鍼灸で血管性高血圧を治す方法
はじめに
鍼灸は2500年以上の歴史を持つ伝統医療ですが、血圧を下げる目的での治療は20世紀初頭から本格的に取り入れられました。治療は大きく分けて「血圧そのものの調整」と「患者全体の状態把握」の二つの側面から行います。
治療手順
血圧を下げるために、特定の経穴(穴)に針を刺します。主に使用する経穴は、風池(GB20)、合谷(LI4)、任脈(ST9)、少海(HT3)、少商(LU11)、太衝(LR3)および足三里(ST36)です。
患者の舌象・脈象などから高血圧の症候(肝陽亢盛、肝陰不足、腎・肝陰虚、その他)を診断し、症候ごとに最適な施術法を組み立てます。

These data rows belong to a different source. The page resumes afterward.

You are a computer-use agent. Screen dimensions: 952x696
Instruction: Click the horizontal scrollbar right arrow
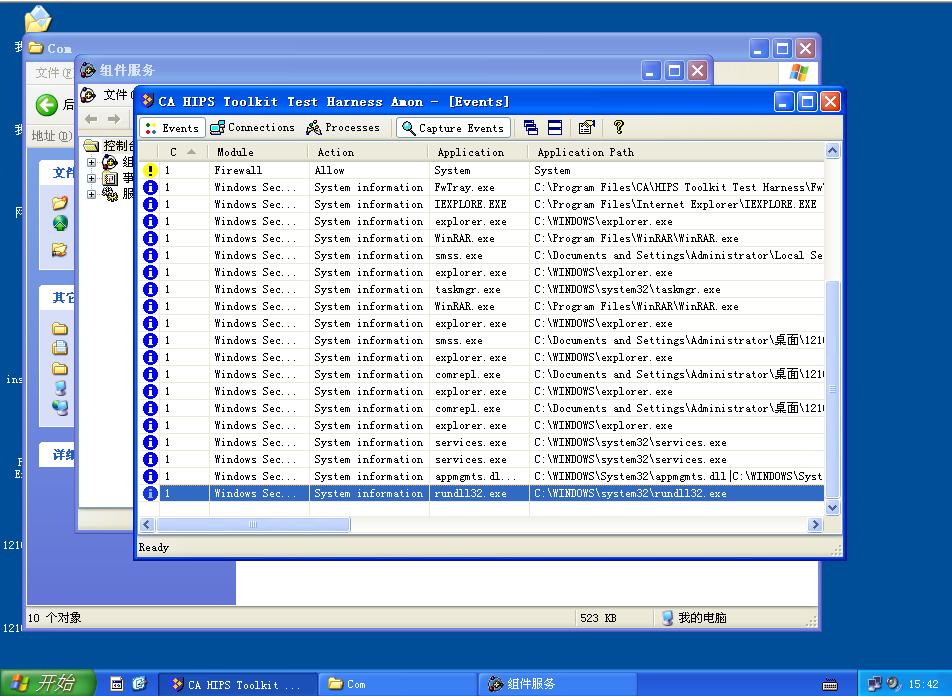[815, 525]
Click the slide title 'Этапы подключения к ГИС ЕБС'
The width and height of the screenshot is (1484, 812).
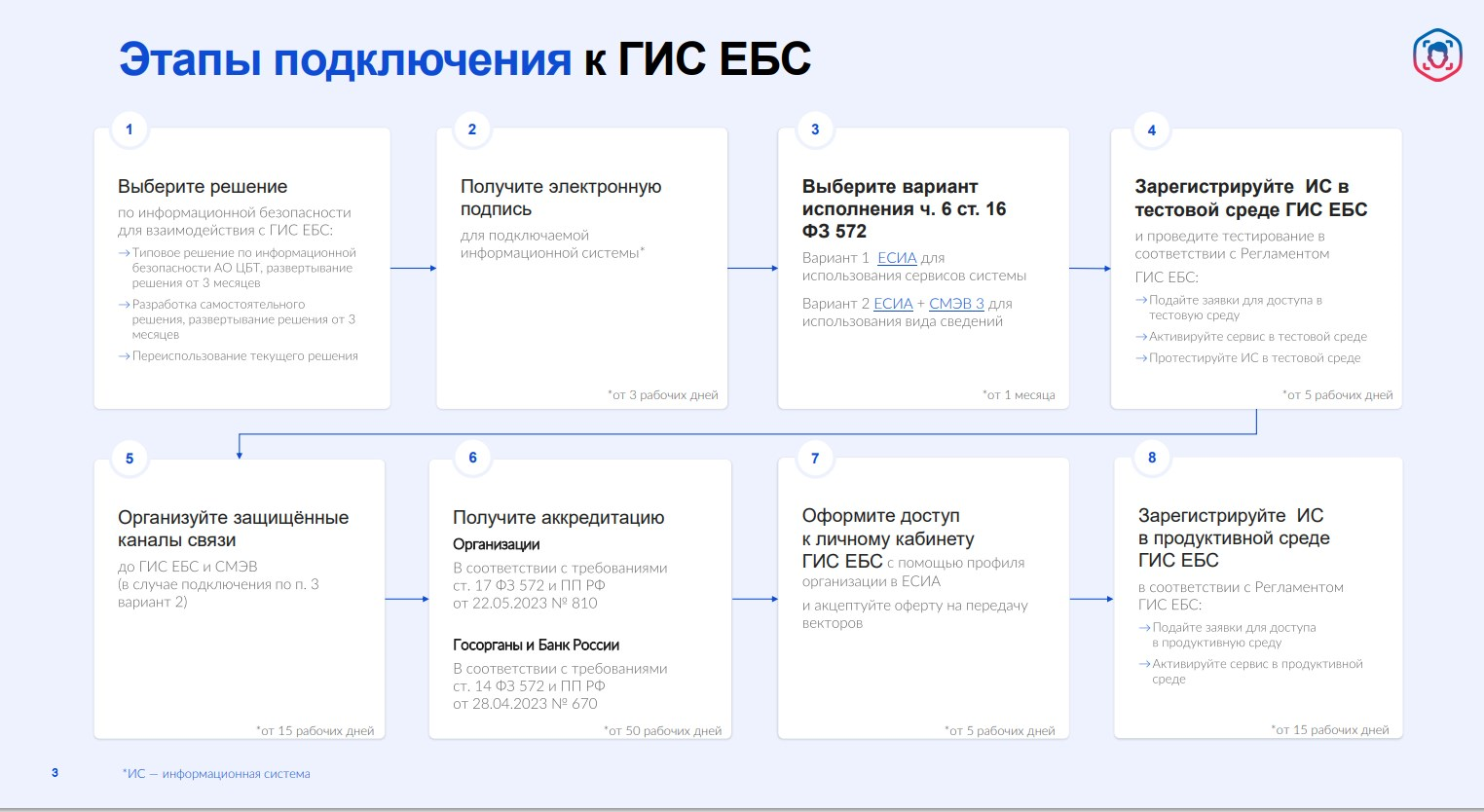(464, 59)
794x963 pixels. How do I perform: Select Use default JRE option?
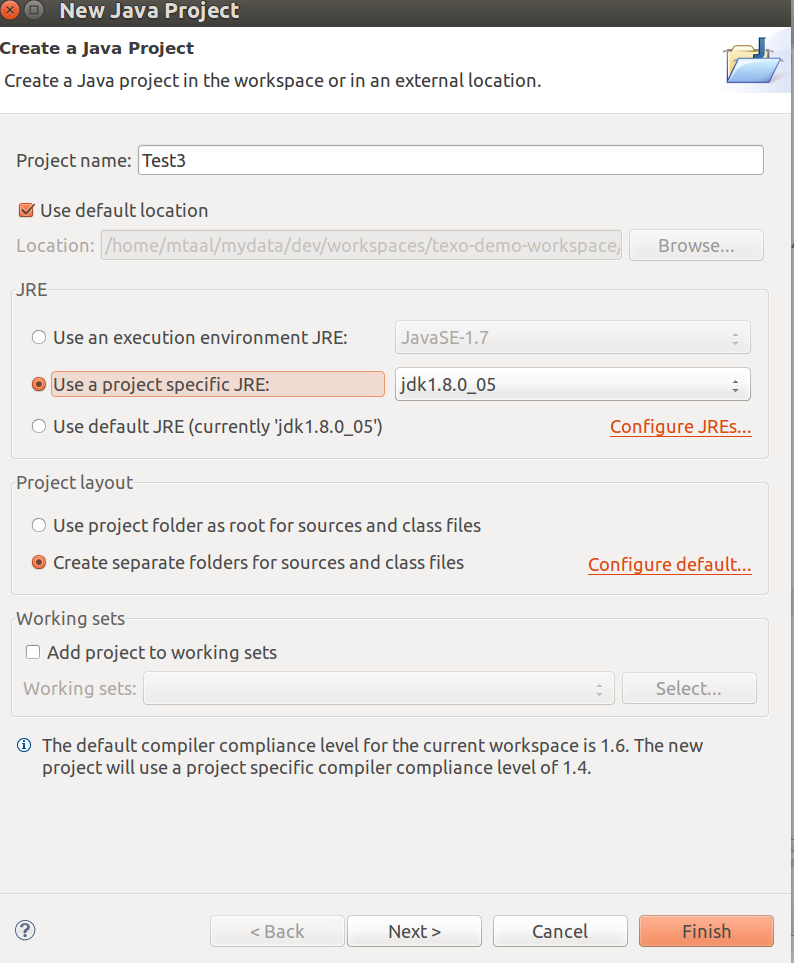coord(39,426)
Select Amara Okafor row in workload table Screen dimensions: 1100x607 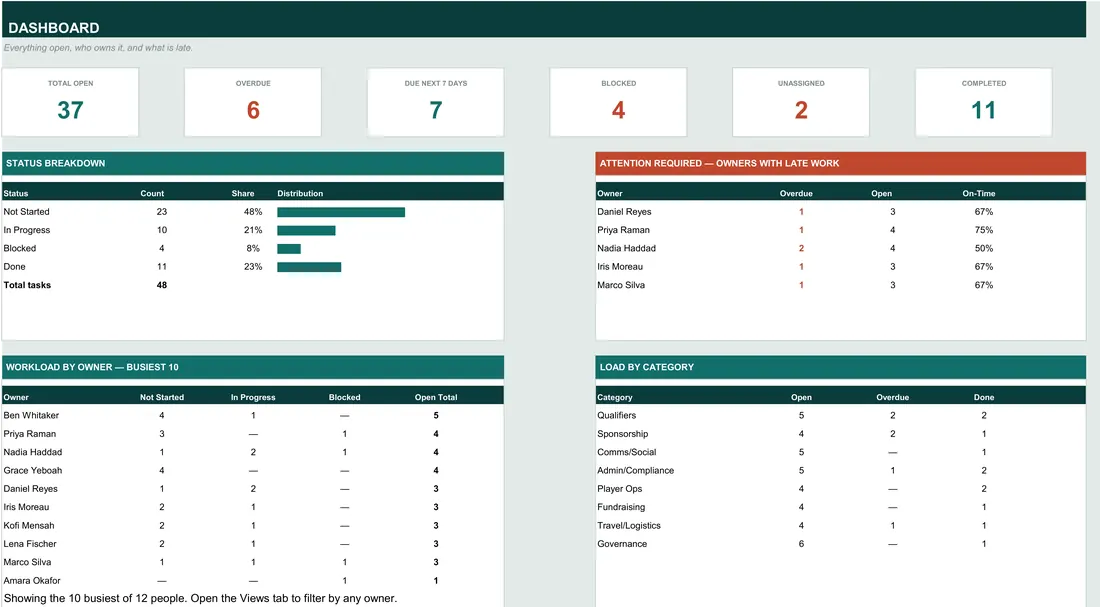pyautogui.click(x=253, y=580)
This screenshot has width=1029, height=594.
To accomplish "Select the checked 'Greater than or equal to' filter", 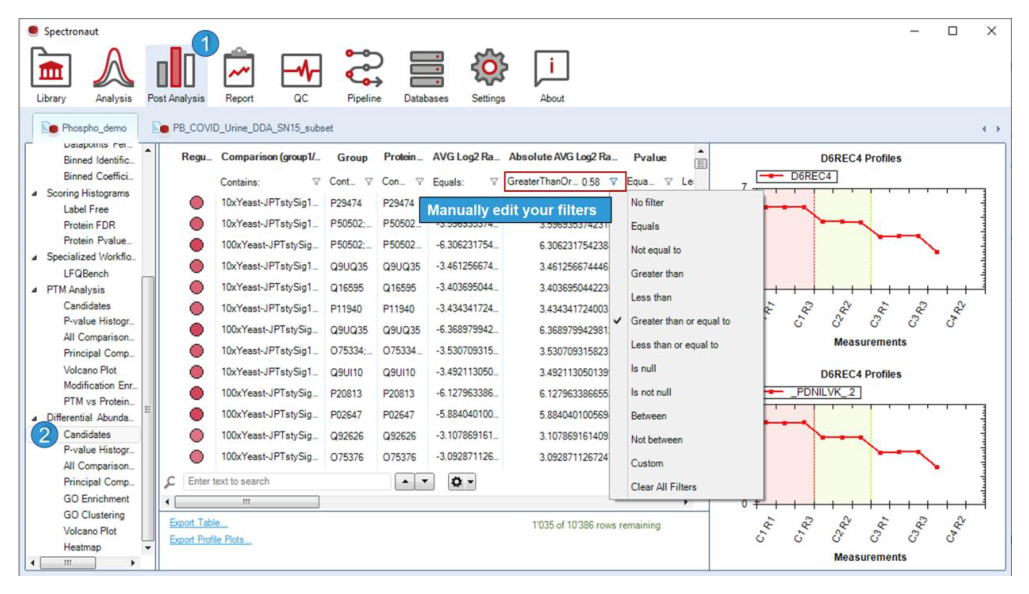I will point(680,321).
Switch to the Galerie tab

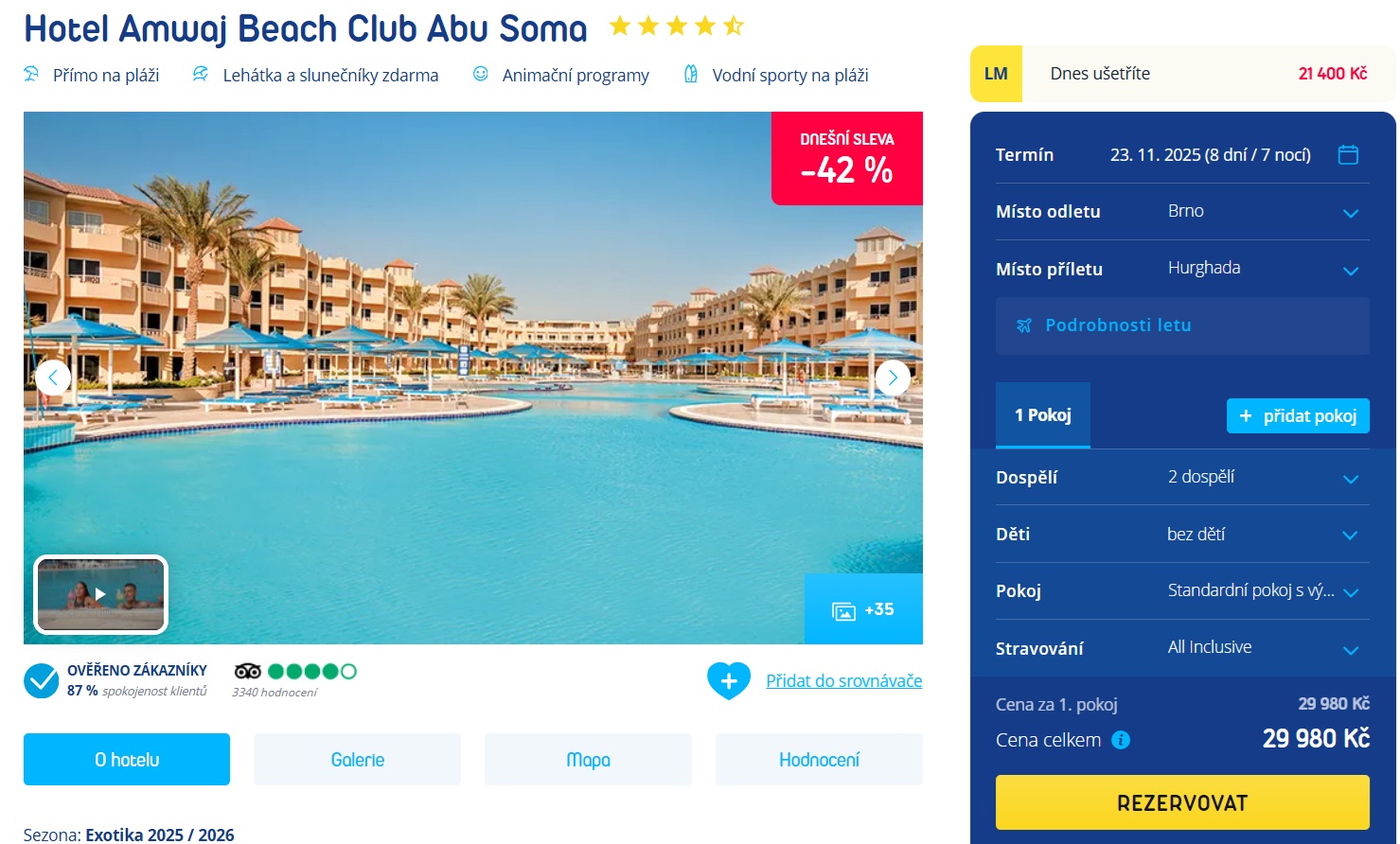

肝陽亢盛(肝陽上炎)と診断された場合は、肝陽を抑える施術を行います。症状は口の苦味、めまい、顔面紅潮、頭痛、赤く黄苔の舌、イライラ、緊張した強い脈などです。
肝陰不足と診断された場合は、肝陰を補いながら肝陽を抑制します。主な症状は記憶障害、頭痛、めまい、口渇、手足の熱感、心悸亢進、イライラ、不眠、耳鳴り、細く速い脈です。
腎・肝陰虚と判断された場合は、腎陰と肝陰を補う施術を行います。症状は目の乾燥・違和感、手足の熱感、耳鳴り、腰や脚の脱力感、不眠、赤く乾いた舌、細く緊張した脈です。